**PROBLEM DESCRIPTION:**
Below are the records; copy exactly the stretch from the line containing "Image resolution: width=1017" through the line containing "Task: Click cell F3 containing >3000", both ends included, and nothing else.

☆ ☆ ☆ ☆ ☆

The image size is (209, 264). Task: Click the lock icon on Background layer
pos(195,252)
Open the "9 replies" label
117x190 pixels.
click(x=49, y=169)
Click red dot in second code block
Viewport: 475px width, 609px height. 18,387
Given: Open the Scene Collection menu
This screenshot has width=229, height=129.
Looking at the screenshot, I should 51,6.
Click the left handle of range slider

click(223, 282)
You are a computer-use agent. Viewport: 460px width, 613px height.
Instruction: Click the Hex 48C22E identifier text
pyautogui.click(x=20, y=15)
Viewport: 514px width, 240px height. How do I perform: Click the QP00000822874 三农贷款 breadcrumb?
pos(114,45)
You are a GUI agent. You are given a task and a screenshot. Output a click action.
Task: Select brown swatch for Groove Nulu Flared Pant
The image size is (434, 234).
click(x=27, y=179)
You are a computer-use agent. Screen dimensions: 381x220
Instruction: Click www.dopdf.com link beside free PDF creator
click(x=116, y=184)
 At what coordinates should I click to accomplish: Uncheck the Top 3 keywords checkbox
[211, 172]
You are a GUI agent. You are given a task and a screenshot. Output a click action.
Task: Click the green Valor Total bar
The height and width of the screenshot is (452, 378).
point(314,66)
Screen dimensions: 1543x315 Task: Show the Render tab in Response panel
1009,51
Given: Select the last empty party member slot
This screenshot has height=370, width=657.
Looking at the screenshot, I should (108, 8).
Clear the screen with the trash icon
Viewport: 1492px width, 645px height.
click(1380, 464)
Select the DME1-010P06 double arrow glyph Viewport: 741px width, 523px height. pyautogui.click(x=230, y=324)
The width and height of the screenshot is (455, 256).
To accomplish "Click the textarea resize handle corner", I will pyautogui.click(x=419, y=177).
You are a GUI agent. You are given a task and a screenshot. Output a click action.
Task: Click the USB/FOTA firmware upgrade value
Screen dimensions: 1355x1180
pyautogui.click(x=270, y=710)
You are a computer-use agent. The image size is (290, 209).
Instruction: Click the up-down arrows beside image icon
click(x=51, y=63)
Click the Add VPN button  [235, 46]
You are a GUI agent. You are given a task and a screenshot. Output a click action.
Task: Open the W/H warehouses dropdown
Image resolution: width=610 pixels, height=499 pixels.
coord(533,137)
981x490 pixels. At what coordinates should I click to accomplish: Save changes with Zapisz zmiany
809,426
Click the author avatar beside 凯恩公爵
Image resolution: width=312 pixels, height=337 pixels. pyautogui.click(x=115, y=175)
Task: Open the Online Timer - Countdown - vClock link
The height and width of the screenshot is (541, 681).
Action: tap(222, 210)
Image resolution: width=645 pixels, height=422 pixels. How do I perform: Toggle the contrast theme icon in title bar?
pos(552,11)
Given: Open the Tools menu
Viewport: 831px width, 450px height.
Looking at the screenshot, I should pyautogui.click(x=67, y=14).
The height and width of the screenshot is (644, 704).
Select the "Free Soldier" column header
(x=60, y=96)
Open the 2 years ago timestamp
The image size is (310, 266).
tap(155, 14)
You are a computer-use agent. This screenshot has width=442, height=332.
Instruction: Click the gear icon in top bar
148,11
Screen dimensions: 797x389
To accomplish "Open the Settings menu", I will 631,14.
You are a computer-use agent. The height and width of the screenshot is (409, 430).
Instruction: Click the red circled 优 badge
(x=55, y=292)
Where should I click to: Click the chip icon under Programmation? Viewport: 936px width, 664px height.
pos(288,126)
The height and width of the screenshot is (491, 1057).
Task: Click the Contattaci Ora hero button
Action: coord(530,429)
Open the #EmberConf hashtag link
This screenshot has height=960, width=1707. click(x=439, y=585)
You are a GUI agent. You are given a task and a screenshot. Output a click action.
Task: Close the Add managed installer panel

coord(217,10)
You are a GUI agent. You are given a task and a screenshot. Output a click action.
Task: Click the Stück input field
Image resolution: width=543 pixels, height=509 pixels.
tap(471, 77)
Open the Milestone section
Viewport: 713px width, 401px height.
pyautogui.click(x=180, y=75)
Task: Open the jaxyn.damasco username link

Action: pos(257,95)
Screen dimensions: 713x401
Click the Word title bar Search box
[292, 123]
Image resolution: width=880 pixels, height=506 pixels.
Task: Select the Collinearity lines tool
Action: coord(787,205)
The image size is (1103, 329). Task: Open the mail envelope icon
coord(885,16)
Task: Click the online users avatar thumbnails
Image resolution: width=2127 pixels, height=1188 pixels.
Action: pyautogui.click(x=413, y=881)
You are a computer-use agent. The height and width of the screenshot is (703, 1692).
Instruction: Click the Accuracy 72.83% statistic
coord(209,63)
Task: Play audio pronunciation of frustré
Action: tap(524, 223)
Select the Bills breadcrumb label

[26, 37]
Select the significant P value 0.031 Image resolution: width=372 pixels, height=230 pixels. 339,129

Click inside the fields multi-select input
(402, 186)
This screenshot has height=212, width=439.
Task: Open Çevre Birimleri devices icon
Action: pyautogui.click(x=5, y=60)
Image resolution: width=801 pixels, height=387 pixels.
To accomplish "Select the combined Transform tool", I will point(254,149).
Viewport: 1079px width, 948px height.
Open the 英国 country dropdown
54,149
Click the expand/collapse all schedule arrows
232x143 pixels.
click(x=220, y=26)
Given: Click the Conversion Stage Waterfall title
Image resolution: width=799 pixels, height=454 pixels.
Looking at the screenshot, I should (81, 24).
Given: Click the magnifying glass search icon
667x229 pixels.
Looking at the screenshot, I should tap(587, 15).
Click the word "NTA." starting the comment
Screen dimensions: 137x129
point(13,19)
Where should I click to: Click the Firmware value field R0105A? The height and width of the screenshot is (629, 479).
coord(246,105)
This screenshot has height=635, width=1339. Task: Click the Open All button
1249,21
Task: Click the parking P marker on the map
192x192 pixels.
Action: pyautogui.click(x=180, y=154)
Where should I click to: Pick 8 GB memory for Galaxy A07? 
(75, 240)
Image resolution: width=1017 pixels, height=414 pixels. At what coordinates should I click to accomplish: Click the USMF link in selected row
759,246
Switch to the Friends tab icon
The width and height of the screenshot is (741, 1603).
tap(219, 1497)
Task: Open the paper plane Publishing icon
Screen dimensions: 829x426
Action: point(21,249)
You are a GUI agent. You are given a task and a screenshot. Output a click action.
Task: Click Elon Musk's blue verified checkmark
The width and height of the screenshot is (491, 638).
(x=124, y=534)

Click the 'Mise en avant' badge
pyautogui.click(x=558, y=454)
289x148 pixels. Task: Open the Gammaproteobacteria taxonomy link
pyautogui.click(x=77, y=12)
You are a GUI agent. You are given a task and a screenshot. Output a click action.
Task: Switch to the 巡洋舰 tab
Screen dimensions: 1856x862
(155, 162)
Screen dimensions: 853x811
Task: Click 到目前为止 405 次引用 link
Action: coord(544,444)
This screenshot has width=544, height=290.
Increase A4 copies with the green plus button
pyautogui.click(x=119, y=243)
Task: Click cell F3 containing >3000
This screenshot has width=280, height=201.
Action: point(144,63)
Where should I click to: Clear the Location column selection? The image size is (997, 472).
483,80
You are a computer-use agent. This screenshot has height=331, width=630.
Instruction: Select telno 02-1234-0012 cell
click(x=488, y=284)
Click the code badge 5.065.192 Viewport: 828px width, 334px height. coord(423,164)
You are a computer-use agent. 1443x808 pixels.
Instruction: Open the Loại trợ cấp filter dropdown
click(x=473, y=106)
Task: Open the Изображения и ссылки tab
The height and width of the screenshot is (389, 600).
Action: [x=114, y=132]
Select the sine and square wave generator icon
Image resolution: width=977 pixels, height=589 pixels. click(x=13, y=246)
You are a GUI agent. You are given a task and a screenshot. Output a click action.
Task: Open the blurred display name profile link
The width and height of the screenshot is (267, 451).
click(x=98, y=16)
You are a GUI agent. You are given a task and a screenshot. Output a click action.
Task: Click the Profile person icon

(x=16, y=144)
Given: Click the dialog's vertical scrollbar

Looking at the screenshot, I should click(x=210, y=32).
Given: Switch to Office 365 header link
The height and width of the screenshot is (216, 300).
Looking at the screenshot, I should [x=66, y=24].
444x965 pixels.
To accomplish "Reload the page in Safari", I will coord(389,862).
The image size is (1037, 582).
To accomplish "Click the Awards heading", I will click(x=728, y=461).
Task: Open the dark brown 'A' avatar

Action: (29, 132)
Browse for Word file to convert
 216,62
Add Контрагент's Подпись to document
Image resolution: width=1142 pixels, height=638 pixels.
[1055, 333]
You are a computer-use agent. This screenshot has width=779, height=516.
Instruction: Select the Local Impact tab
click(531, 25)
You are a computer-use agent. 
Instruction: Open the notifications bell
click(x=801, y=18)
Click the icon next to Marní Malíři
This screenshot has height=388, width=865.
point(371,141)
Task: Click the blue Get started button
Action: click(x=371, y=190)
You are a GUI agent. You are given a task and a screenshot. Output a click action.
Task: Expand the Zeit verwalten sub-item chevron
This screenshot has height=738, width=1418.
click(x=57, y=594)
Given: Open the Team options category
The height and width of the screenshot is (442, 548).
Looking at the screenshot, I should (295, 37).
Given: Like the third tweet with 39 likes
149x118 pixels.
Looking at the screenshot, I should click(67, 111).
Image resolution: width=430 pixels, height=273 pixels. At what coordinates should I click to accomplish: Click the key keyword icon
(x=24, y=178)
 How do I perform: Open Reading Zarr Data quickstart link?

☆ ☆ ☆ ☆ ☆

**EXERCISE ANSWER:**
Image resolution: width=1017 pixels, height=414 pixels. At what coordinates should I click to accomplish: Click the USMF link in selected row
759,246
Switch to the Friends tab icon
The width and height of the screenshot is (741, 1603).
tap(219, 1497)
Task: Open the paper plane Publishing icon
Screen dimensions: 829x426
Action: point(21,249)
You are a GUI agent. You are given a task and a screenshot. Output a click action.
Task: Click Elon Musk's blue verified checkmark
The width and height of the screenshot is (491, 638).
(x=124, y=534)

Click the 'Mise en avant' badge
pyautogui.click(x=558, y=454)
289x148 pixels. Task: Open the Gammaproteobacteria taxonomy link
pyautogui.click(x=77, y=12)
You are a GUI agent. You are given a task and a screenshot. Output a click action.
Task: Switch to the 巡洋舰 tab
Screen dimensions: 1856x862
(155, 162)
Screen dimensions: 853x811
Task: Click 到目前为止 405 次引用 link
Action: coord(544,444)
This screenshot has width=544, height=290.
Increase A4 copies with the green plus button
pyautogui.click(x=119, y=243)
Task: Click cell F3 containing >3000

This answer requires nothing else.